Federal High Court strikes down Kano State Censorship Board’s objections; MOPPAN’s Lawsuit will go on

Excuse me if I do not use the correct legal terminology in this post. I’m new to the court scene and slowly learning…

Yesterday, the Federal High Court struck down the objections filed by the defence in MOPPAN’s lawsuit against the Kano State Censorship Board, the Executive Director/Director General of the KSCB Abubakar Rabo Abdulkarim, and the Kano State House of Assembly,  (I’m not sure if the National Film and Video Censors Board is still being included in the lawsuit, since there were attourneys representing only three of the bodies) meaning that the lawsuit will continue. The court will meet again regarding this on May 20.

This is the first court proceedings I have attended for this particular lawsuit, so I’m not as familiar with the case as I was the Iyan-Tama case. However, according to my January 27, 2009  interview with Dr. Ahmad Sarari , Vice President of MOPPAN,  the motivation for the lawsuit was as follows:

What principally we needed was an injunction restraining Kano State Censors Board from attacking, harassing, humiliating and imprisoning our members. We dragged four bodies to the court.  One is National Film and Video Censor’s Board for issuing a license to our members which gives them the right to exhibit, to sell, and show their films throughout Nigeria, yet a particular state attacks or arrests them for doing that, and they have not come out and said anything. Is the registration they issue our members fake or does it not have jurisdiction in Kano? So here I’m saying there’s a clash between the national and the state jurisdiction of two boards. What we understand in accordance with discussion with our lawyers is that when there is a clash between state and federal law, the federal law takes precedence, so does the interpretation of that in the court. We dragged the Kano State Censors Board to court for its action. We dragged the DG of the Kano State Censor’s Board for the guidelines he issued out which we believe are quite unconstitutional. They contradict some fundamental human rights because the guidelines are too stringent and are quite unbearable. And we dragged the speaker, Kano State House of Assembly for allowing the section of the law establishing the board which contradicts national law. We need them to review the law. We have to look at the laws establishing the board because most of them contradict national laws.  That’s why we dragged the four of them to the court.

----------------------------------------

EXERCISE GOAL:
According to the interview quoted in the post about MOPPAN's lawsuit, list the four bodies MOPPAN took to court.

DATASET SECTION:
----------------------------------------

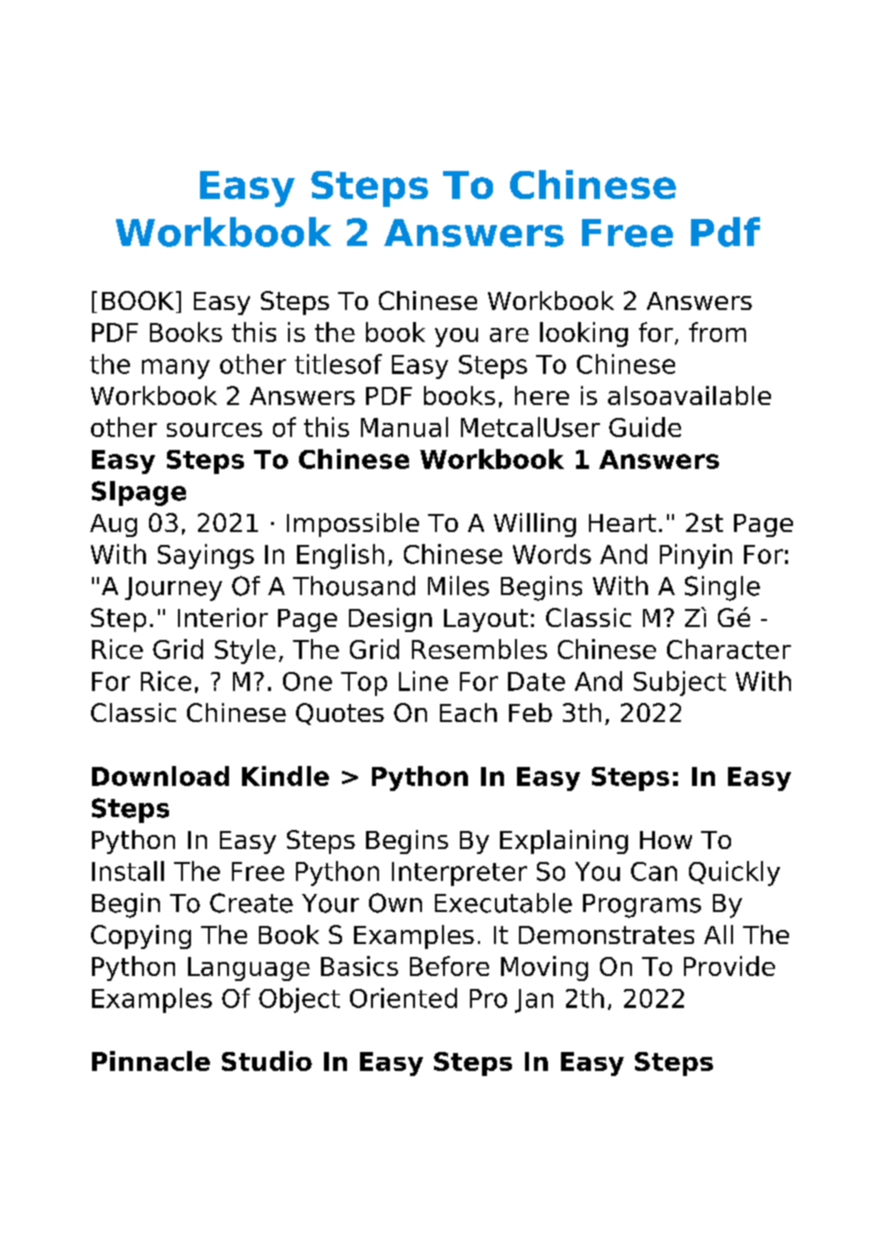  I want to click on How, so click(666, 840).
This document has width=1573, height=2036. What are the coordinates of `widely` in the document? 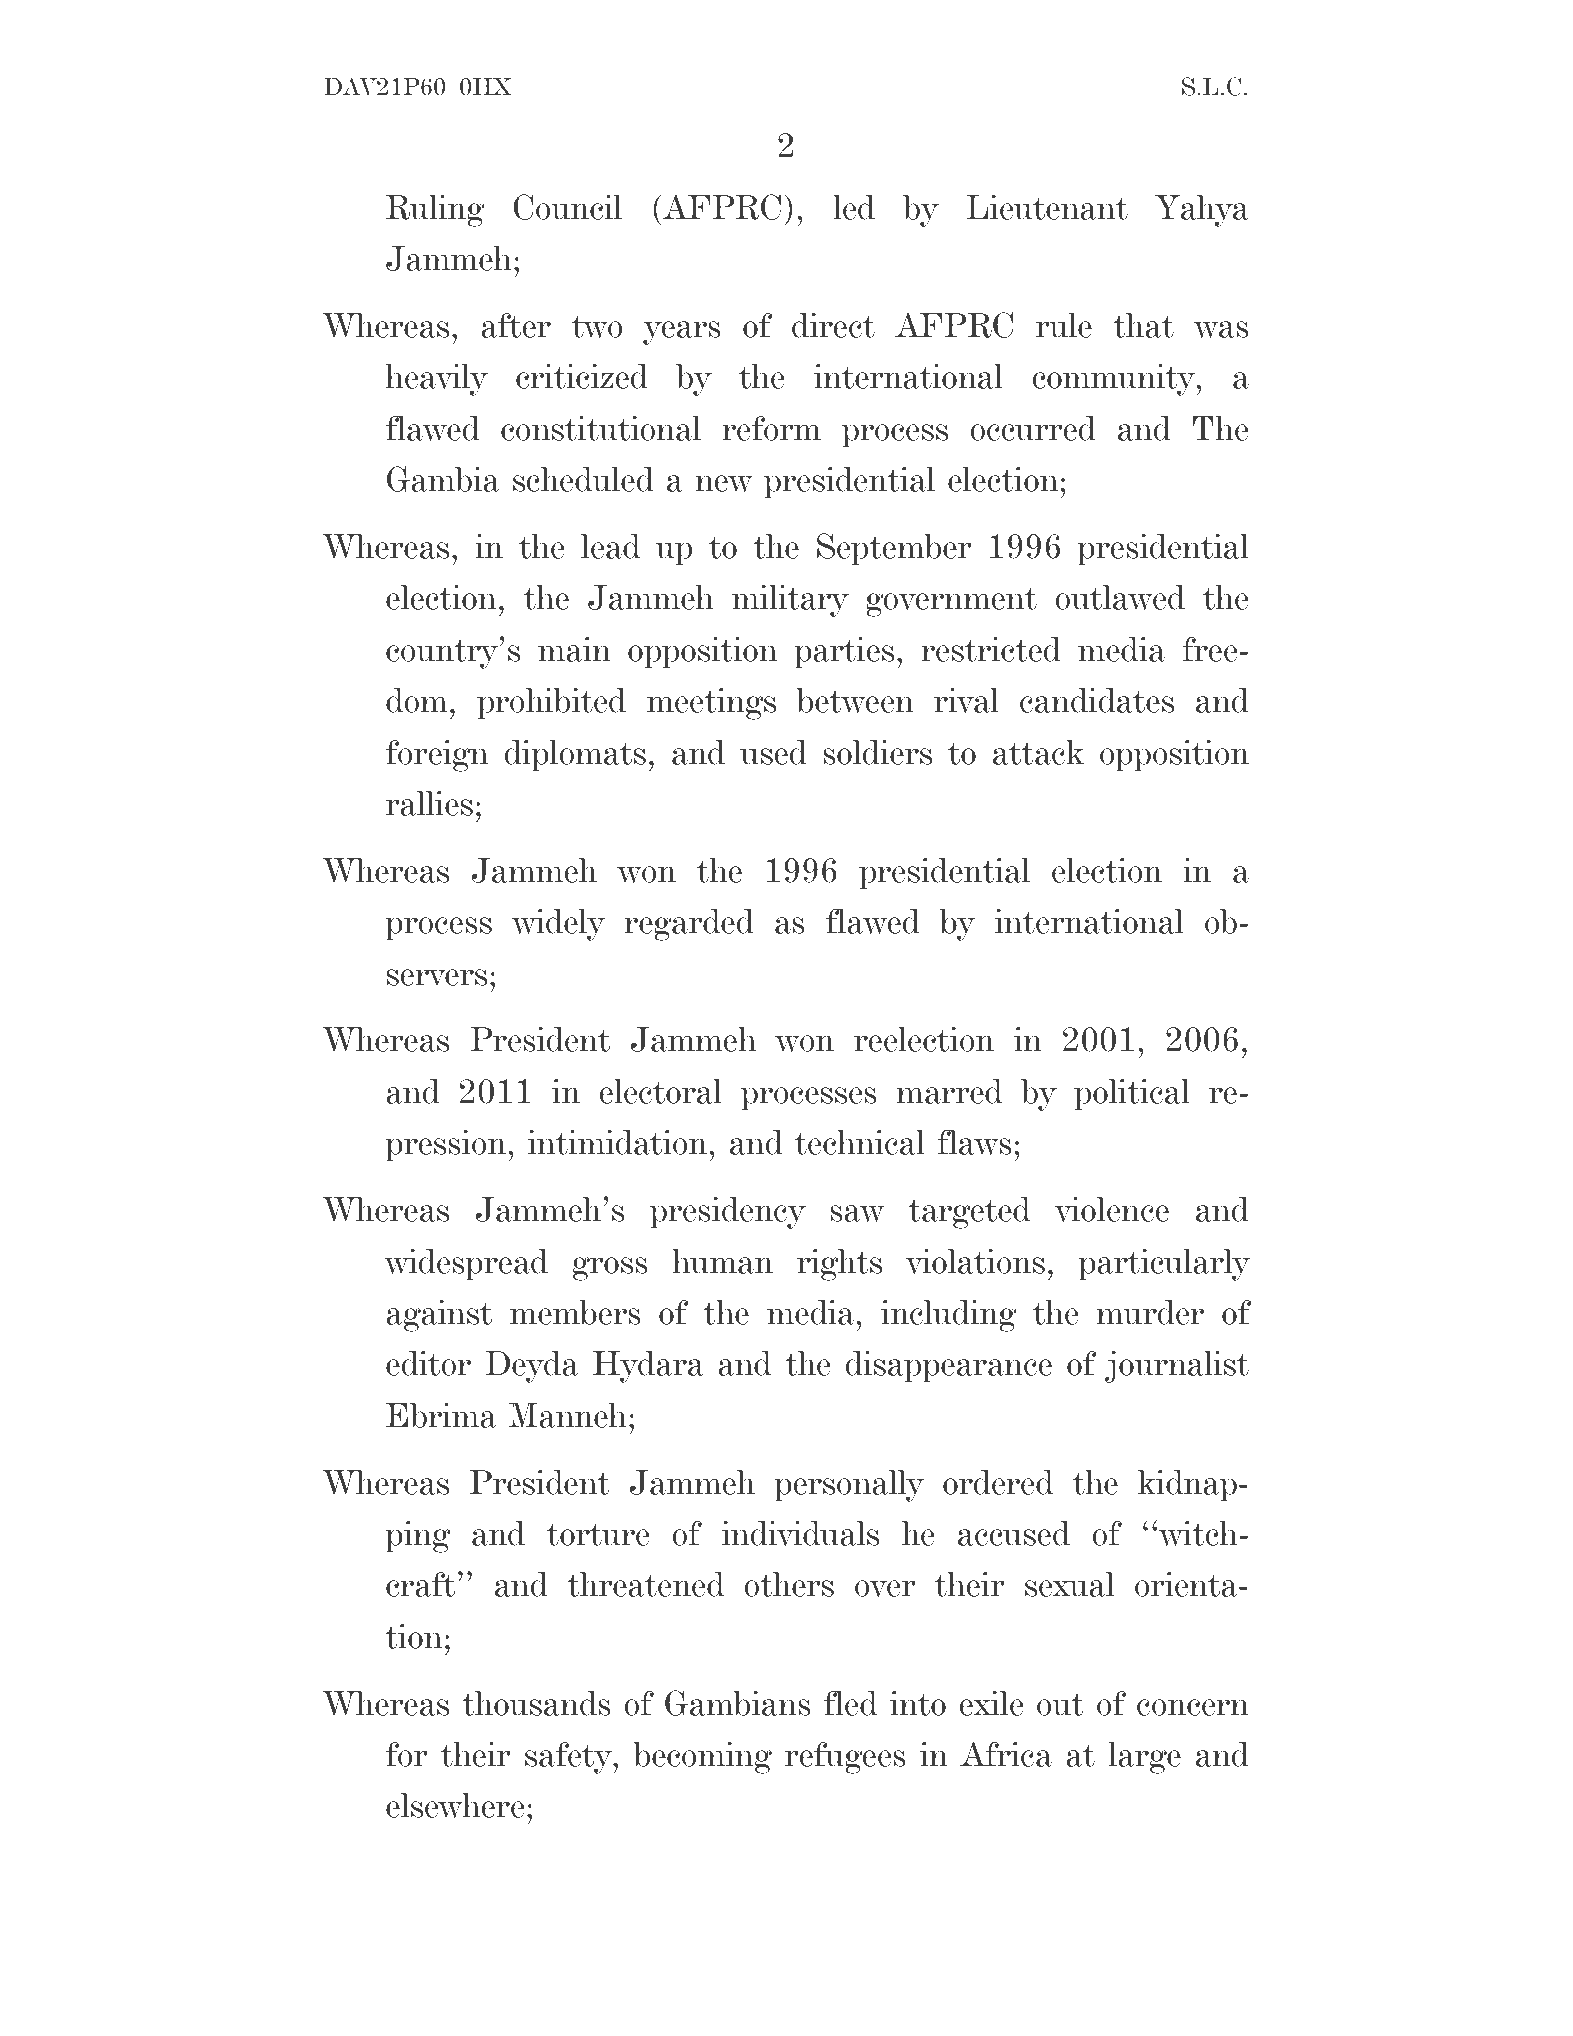 It's located at (559, 925).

----------------------------------------

ANSWER TO THE EXERCISE:
- National Film and Video Censor's Board
- Kano State Censors Board
- The DG of the Kano State Censor's Board
- The speaker, Kano State House of Assembly